*文書*:

###

スマホ決済を便利に!三菱UFJとリクルートと無印良品が共同で
これだけ経済が多様化すると異色のコラボはもう珍しくありません。しかし、メガバンクの三菱UFJフィナンシャル・グループと、ビジネス情報大手のリクルートと、無印良品の良品計画が共同で事業をすると聞いて、何をするのか言い当てられる人は多くないのではないでしょうか。
この3社は、無印良品の会員向けスマホアプリに決済機能を追加して、クーポン利用と代金の支払いを一元化します。もう、小売店のアプリを立ち上げてクーポン券を見せてから、決済アプリを立ち上げて支払いをする、という手間が要らなくなります。
しかしなぜこの3社は協業することにしたのでしょうか。

###

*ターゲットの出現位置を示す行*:

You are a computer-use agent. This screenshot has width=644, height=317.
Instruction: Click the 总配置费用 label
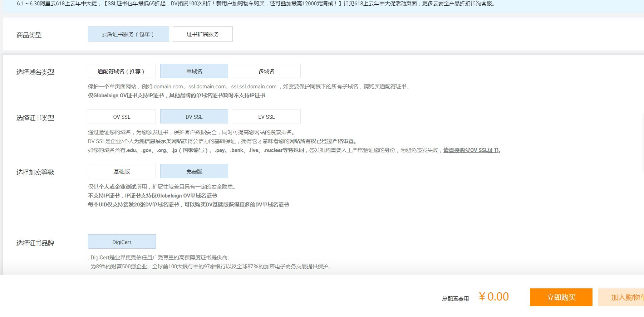click(455, 298)
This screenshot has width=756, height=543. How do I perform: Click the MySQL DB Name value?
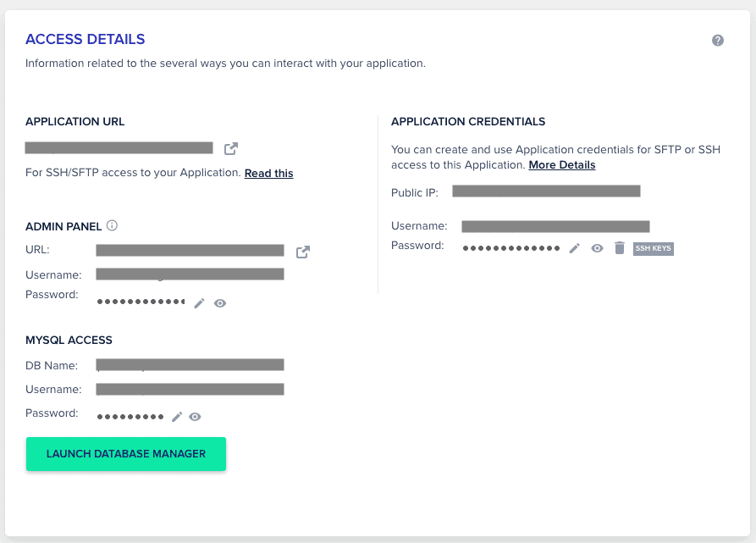pyautogui.click(x=190, y=365)
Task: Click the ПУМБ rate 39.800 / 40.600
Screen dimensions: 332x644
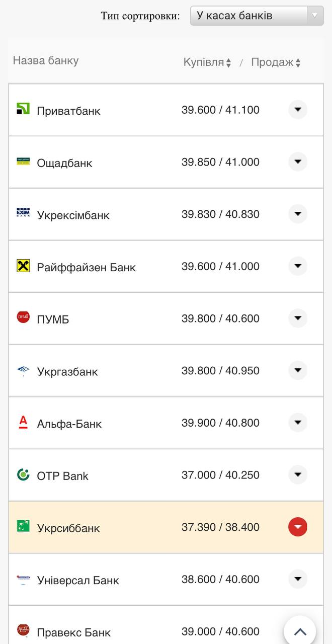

###

*課題一覧*:
- 1) レコードのうち「This screenshot has width=756, height=543.」を含む行から始めてレコードの最後の行までを、「Screen dimensions」を「Display size」に変更したうえで示してください。それ以外は一切変えず、画像は出力に含めないでください。
- 2) 三菱UFJ、リクルート、無印良品によるスマホ決済の協業を扱った文書を、最後の文の後から書き継いでください。
上の文書とレコードは互いに関係がありません。

*各課題の解答*:
- 1)
This screenshot has width=756, height=543. How do I perform: Click the MySQL DB Name value?
pyautogui.click(x=190, y=365)
Task: Click the ПУМБ rate 39.800 / 40.600
Display size: 332x644

- 2)
3社の特徴:共通点ほとんどなし
3社のコラボ事業を解説する前に、3社がどのような会社なのか紹介します。
株式会社三菱UFJフィナンシャル・グループは、三菱UFJ銀行や三菱UFJ信託銀行、三菱UFJモルガン・スタンレー証券などを傘下に持つ、日本3大金融機関グループ(3大メガバンク)の1つです。
同社の2020年度の連結業務粗利益は3兆9,979億円で、純利益は7,770億円。時価総額は2021年9月7日現在8兆4,086億円で国内10位です(※1、2、3、4)。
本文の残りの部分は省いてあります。